Given request a
Answer these questions about the letter:
(i) To whom is the letter addressed, and what is that person's title?
(ii) On what date was the Comment Letter sent?
(iii) What dollar amount does the comment give as the threshold for additional services by the compensation consultant?

==== Excerpt

Chief Accounting Officer

   Waltham, Massachusetts
  

781.522.5833

   02451-1449 USA
  

781.522.6411 fax

  

June 14, 2010

Via EDGAR Filing and U.S. Mail

Mr. Max A. Webb

Assistant Director

United States Securities and Exchange Commission

Division of Corporation Finance

100 F Street NE, Mail Stop 3561

Washington, DC 20549

 

RE:

   Raytheon Company
   File No. 001-13699
   Form 10-K for the fiscal year ended December 31, 2009
   Filed February 24, 2010
   Definitive Proxy Statement on Schedule 14A
   Filed April 26, 2010

Dear Mr. Webb:

This letter responds to the comment of the Staff of the Division of Corporation Finance of the U.S. Securities and Exchange Commission (the “Commission”) on the Form 10-K for the fiscal year ended December 31, 2009, filed with the Commission on February 24, 2010, and the Definitive Proxy Statement on Schedule 14A, filed with the Commission on April 26, 2010, of Raytheon Company (“Raytheon” or the “Company” and the “Raytheon 2010 Definitive Proxy”, respectively), as communicated to us in your letter of May 28, 2010 (the “Comment Letter”). We appreciate the Commission’s assistance in ensuring our compliance with applicable disclosure requirements and enhancing the overall disclosure in our filings. We have set forth below the text of the comment contained in the Comment Letter, followed by our response.

Definitive Proxy Statement on Schedule 14A

Compensation Discussion and Analysis, page 26

 

  1. In future filings, please describe the material elements of the instructions or directions given to the compensation consultant and clearly discuss any other services, in addition to advising you on the amount or form of executive compensation, that the compensation consultant provided to you. Also, in future filings, please disclose whether the compensation consultant provided additional services to the company in an amount in excess of $120,000, and, if so, disclose the aggregate fees the consultant received for recommending the amount or form of executive compensation and the aggregate fees the consultant received for additional services. Refer to Item 407(e)(3)(iii)(A) of Regulation S-K.

========
==== Task data

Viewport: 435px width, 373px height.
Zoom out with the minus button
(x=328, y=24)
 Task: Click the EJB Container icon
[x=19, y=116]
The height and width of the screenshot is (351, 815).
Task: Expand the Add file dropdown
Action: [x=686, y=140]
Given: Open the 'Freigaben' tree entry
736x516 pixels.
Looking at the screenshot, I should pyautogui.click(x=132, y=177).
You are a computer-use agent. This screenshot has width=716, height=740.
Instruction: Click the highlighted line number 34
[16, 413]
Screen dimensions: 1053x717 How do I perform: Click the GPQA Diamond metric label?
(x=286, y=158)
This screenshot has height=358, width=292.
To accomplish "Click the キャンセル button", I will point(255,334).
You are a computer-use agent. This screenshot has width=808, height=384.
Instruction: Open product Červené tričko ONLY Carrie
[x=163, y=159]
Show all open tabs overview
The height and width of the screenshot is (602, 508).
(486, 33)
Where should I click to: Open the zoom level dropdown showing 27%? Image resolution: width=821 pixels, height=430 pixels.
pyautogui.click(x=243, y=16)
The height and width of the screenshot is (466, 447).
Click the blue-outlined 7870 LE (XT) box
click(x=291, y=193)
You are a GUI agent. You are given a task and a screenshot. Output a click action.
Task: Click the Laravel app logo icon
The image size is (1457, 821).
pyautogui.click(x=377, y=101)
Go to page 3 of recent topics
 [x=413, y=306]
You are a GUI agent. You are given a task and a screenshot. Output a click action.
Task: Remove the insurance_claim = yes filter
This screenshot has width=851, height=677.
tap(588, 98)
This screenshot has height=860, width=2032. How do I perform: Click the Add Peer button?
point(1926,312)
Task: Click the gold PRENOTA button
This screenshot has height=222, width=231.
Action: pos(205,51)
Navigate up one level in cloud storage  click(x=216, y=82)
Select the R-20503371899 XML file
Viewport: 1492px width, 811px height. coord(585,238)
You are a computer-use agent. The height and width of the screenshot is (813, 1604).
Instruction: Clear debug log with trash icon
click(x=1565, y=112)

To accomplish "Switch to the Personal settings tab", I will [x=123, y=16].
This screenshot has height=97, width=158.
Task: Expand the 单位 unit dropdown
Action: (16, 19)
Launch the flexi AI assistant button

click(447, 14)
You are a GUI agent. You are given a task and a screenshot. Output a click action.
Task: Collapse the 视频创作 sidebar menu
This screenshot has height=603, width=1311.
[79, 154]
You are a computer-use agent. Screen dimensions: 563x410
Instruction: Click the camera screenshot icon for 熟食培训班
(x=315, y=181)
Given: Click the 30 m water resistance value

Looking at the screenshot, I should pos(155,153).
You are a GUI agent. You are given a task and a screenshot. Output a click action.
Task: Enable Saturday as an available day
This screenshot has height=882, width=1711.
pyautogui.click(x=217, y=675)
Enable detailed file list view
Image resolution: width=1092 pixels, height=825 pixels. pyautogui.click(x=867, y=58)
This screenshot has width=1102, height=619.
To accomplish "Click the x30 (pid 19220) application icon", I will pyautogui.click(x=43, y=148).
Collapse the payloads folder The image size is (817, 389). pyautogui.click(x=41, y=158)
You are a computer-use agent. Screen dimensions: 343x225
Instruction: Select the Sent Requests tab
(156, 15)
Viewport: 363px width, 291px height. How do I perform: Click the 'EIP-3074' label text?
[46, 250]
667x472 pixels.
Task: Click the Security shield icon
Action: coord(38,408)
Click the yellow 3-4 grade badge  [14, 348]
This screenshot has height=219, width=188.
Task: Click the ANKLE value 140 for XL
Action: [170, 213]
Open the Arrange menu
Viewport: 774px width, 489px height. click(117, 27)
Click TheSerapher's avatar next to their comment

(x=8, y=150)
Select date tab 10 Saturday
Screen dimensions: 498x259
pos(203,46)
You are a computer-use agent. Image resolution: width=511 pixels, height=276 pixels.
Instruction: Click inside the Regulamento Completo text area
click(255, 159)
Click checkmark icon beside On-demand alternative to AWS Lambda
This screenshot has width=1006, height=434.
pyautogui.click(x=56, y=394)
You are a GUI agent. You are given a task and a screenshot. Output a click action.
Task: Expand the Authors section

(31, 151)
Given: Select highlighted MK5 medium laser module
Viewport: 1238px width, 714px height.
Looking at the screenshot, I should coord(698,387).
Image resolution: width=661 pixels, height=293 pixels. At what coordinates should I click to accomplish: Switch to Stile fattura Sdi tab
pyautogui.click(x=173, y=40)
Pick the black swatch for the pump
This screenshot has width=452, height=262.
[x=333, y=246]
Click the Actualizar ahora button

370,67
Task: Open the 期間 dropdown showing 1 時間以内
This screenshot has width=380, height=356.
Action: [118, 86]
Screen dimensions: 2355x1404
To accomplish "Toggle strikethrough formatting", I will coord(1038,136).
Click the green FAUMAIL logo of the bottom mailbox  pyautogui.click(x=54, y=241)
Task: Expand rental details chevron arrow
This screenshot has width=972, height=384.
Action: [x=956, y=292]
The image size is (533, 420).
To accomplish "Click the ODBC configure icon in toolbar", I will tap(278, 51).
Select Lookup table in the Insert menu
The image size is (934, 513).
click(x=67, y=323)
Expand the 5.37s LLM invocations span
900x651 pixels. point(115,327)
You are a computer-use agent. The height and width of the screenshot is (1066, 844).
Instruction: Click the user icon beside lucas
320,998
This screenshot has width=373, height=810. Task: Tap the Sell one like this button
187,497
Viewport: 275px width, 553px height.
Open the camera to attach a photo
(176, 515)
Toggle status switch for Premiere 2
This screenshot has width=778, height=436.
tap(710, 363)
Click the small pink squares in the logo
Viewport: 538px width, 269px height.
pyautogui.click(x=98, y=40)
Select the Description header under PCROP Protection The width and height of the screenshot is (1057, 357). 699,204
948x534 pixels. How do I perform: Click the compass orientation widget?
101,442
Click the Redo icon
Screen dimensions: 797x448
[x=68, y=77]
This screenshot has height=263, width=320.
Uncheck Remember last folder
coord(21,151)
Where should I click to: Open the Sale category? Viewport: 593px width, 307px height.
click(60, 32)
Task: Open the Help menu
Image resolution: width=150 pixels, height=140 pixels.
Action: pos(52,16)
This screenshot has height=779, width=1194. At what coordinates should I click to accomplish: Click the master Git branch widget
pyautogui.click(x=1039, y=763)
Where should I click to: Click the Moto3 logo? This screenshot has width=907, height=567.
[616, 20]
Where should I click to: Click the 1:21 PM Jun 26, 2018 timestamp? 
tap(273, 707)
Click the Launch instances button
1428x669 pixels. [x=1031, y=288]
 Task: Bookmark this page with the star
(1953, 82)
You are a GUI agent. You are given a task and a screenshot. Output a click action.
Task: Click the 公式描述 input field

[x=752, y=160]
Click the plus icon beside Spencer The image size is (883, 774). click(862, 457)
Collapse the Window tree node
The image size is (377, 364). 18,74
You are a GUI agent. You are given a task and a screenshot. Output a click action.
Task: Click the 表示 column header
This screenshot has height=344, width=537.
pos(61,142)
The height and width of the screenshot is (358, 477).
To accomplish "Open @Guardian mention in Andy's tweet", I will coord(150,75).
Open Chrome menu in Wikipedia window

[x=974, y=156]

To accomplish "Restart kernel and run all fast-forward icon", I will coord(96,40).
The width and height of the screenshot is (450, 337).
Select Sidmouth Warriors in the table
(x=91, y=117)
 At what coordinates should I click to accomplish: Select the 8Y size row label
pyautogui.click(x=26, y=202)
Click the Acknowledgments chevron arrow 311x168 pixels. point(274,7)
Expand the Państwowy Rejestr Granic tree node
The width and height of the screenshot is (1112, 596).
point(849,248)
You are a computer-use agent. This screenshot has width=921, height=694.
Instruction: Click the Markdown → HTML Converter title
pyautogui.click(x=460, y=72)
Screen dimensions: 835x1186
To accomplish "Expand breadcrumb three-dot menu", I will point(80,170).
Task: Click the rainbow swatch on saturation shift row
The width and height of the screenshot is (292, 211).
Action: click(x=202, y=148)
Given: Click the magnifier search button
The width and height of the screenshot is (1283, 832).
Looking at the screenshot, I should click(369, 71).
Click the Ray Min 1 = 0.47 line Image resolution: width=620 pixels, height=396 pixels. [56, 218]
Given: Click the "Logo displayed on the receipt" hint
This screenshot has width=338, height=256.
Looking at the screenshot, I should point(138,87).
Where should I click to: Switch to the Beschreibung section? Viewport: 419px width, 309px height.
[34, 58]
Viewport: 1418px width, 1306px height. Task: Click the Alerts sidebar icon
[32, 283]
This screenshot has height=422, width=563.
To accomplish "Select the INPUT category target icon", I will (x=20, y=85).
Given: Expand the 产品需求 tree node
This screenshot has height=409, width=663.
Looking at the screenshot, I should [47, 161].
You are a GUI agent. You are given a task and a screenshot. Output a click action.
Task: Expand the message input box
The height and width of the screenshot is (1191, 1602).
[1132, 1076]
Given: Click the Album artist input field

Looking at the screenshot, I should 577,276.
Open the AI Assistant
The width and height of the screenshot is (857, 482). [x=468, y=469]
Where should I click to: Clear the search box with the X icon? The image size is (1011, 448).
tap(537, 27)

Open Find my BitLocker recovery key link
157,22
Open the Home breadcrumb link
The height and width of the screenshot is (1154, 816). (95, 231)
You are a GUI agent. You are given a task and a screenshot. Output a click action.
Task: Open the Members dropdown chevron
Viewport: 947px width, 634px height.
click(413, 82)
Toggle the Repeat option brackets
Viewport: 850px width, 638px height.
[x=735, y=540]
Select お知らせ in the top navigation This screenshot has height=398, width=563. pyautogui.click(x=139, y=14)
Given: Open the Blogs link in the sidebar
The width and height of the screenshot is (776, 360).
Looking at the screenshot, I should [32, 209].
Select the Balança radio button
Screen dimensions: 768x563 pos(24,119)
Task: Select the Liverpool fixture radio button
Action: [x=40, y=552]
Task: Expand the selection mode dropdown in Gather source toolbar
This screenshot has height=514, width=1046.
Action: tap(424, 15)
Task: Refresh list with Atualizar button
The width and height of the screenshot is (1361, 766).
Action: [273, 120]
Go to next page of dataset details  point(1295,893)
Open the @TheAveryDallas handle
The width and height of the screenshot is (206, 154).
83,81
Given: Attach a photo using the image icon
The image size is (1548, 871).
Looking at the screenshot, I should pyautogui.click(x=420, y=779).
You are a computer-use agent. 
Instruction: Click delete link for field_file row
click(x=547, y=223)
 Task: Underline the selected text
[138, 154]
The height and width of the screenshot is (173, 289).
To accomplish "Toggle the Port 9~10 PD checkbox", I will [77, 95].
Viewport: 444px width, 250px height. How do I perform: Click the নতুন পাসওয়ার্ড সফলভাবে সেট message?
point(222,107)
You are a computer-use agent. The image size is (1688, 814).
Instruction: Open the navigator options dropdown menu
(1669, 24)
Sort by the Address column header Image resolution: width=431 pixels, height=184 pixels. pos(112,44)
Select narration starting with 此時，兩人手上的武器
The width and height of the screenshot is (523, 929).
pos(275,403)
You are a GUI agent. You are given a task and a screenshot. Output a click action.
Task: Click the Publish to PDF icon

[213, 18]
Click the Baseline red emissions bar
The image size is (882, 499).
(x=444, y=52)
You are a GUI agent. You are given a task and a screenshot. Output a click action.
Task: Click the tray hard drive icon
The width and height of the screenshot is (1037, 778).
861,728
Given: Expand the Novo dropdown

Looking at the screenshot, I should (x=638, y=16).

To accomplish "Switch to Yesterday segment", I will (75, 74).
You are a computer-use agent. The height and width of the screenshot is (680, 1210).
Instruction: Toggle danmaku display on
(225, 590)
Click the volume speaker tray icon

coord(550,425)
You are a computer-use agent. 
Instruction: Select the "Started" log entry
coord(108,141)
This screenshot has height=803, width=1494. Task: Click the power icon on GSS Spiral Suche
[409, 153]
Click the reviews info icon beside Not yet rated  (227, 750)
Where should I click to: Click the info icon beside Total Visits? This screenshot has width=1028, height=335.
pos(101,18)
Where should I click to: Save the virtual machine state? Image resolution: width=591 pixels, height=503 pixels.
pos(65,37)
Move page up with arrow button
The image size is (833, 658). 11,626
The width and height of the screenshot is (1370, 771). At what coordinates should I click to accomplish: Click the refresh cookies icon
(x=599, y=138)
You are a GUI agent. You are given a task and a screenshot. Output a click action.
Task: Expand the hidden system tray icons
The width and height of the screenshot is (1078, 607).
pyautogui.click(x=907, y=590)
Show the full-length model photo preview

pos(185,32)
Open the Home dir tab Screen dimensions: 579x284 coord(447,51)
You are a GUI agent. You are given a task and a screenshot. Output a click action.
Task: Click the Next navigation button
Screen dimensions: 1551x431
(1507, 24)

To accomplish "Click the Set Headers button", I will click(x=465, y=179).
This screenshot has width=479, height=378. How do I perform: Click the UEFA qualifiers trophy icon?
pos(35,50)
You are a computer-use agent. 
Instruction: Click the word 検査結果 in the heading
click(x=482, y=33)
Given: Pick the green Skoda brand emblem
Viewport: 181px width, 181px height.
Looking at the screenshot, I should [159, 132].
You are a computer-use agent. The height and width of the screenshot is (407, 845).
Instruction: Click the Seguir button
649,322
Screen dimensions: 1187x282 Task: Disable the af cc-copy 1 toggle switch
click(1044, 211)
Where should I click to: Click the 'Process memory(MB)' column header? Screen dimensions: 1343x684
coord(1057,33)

========

Given request b
Format these lines of the listing as a JSON list of strings, one string per line, leaving out blank lines. Begin at the line that has "Select お知らせ in" and stop after the line that has "Action: [x=40, y=552]".

Worked solution a
(i) Mr. Max A. Webb, Assistant Director
(ii) May 28, 2010
(iii) $120,000

Worked solution b
[
  "Select お知らせ in the top navigation This screenshot has height=398, width=563. pyautogui.click(x=139, y=14)",
  "Given: Open the Blogs link in the sidebar",
  "The width and height of the screenshot is (776, 360).",
  "Looking at the screenshot, I should [32, 209].",
  "Select the Balança radio button",
  "Screen dimensions: 768x563 pos(24,119)",
  "Task: Select the Liverpool fixture radio button",
  "Action: [x=40, y=552]"
]